If you don’t allow an employer permission to view your report, you might not get hired. If you do allow an employer permission to view your credit history, and if it’s terrible, you still might not get hired.
Your best bet is to give those employers who ask a chance to look at your credit report while doing everything you can to polish it up before you apply for a job.
A Special Kind of Report
While a credit report pulled by an employer will look very similar to one pulled by a potential lender, there are some key differences.
For instance, the credit report an employer can access doesn’t include the credit score assigned to your credit report based on the information in your credit file. Employers can’t request this number because it doesn’t have any bearing on your potential to be a good employee.
Also, a special Employment Inquiry doesn’t negatively impact your credit score, like an inquiry from a potential lender would. The inquiries from employers are “soft pulls” on your credit report, so they’re similar to you pulling your own report and have no effect on your score.
If an employer turns you down for a job at least partially because of your credit report, they’re required to tell you this.

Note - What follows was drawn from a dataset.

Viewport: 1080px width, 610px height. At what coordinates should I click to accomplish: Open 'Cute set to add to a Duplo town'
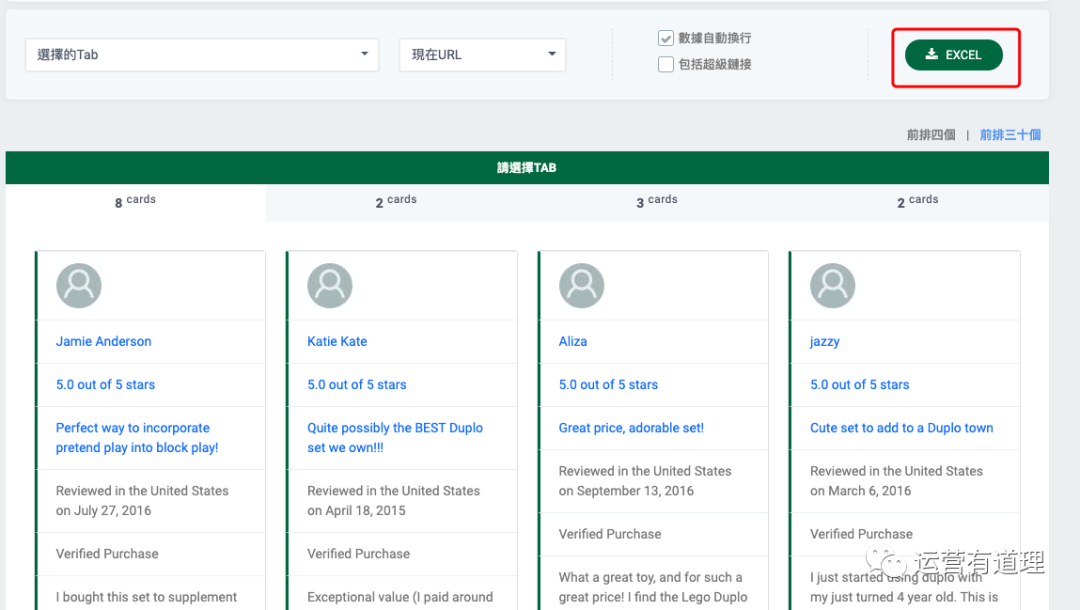901,428
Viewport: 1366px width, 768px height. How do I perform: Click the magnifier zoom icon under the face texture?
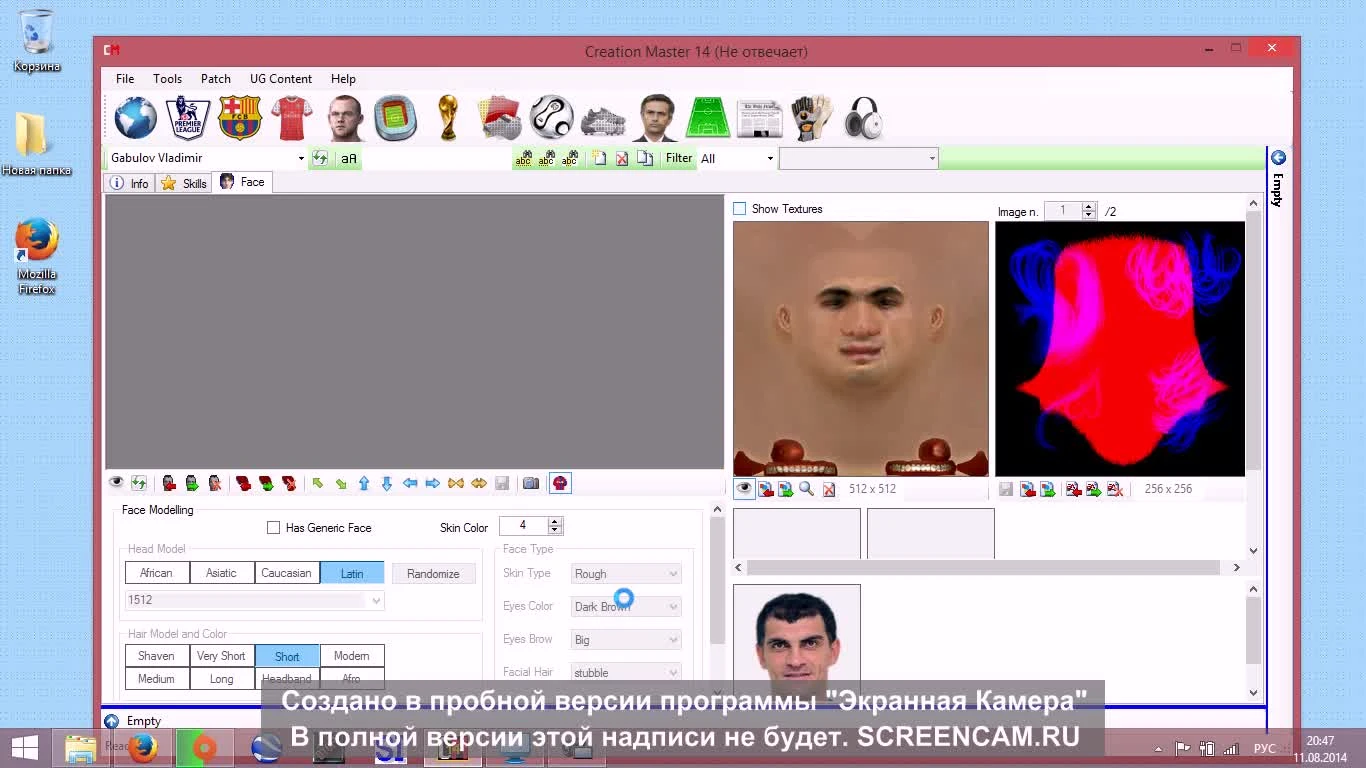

And if you receive such a pre-adverse action notice, you’ll also be entitled to a free copy of your credit report.
A Gauge of Personal Responsibility
Because background checks and credit reports aren’t free, employers generally only use these tools on job candidates in whom they’re seriously interested. So if you’re asked to give a potential employer permission to access your background and credit report, congratulations! You’re most likely on a list of top candidates.
But your credit report can still sway a potential employer. While employers follow strict rules about how they’re allowed to use information, especially rules about discrimination, they are still allowed to use the information in your credit report to influence their hiring decision.
The main way that employers use credit reports is as a gauge of overall responsibility. Because retailers lose more than $30 billion a year to employee theft, many employers look for signs of financial difficulties that could potentially drive employees to theft.
Others see correlations between a good credit report and generally responsible behavior. In other words, if you pay your bills on time, employers might assume you’re more likely to meet work deadlines, too.
How Effective is It?
The use of credit reports to gauge employability is controversial. So controversial, in fact, that eight states – California, Connecticut, Illinois, Hawaii, Maryland, Oregon, Vermont and Washington – have laws that restrict how credit reports can be used in hiring (even more than federal law does). Other states are working on similar legislation.
One of the most obvious problems with using credit reports in pre-employment screenings is that those who are in the job market out of necessity are more likely to have negative information on their credit reports. If you lose your job and can’t pay your bills, you’ll have dings on your credit report, making you less employable. But until you find employment, your credit could continue to worsen.
Also, while research shows that people with high credit scores are likely to be good employees, it doesn’t show that people with low credit scores are more likely to steal or engage in other negative activities.
Since the credit reporting and scoring process was created to predict whether an individual would make on-time loan payments, credit reports weren’t created to gauge employability. Still, many employers look at your credit reports as part of the hiring process, especially for employees who will deal with money regularly.
How to Boost Your Chances of Employment
The bottom line is, your credit report can affect your chances of being hired. Here are a few tips to boost your chances of getting a job, especially if you have a poor credit history:
- Work to improve your credit by making all your payments on time and by paying down revolving debts like credit card debt.
- Think of your credit as part of your overall reputation and work to protect your credit history as much as possible.
- Be aware of what’s in your credit history and have mistakes fixed as quickly as possible.
- If you have negative reports in your credit file, especially if there are items that were out of your control like medical debts, talk to the hiring manager. Hiring professionals understand that there’s more to you than your credit report, and being proactive can help your chances of getting hired.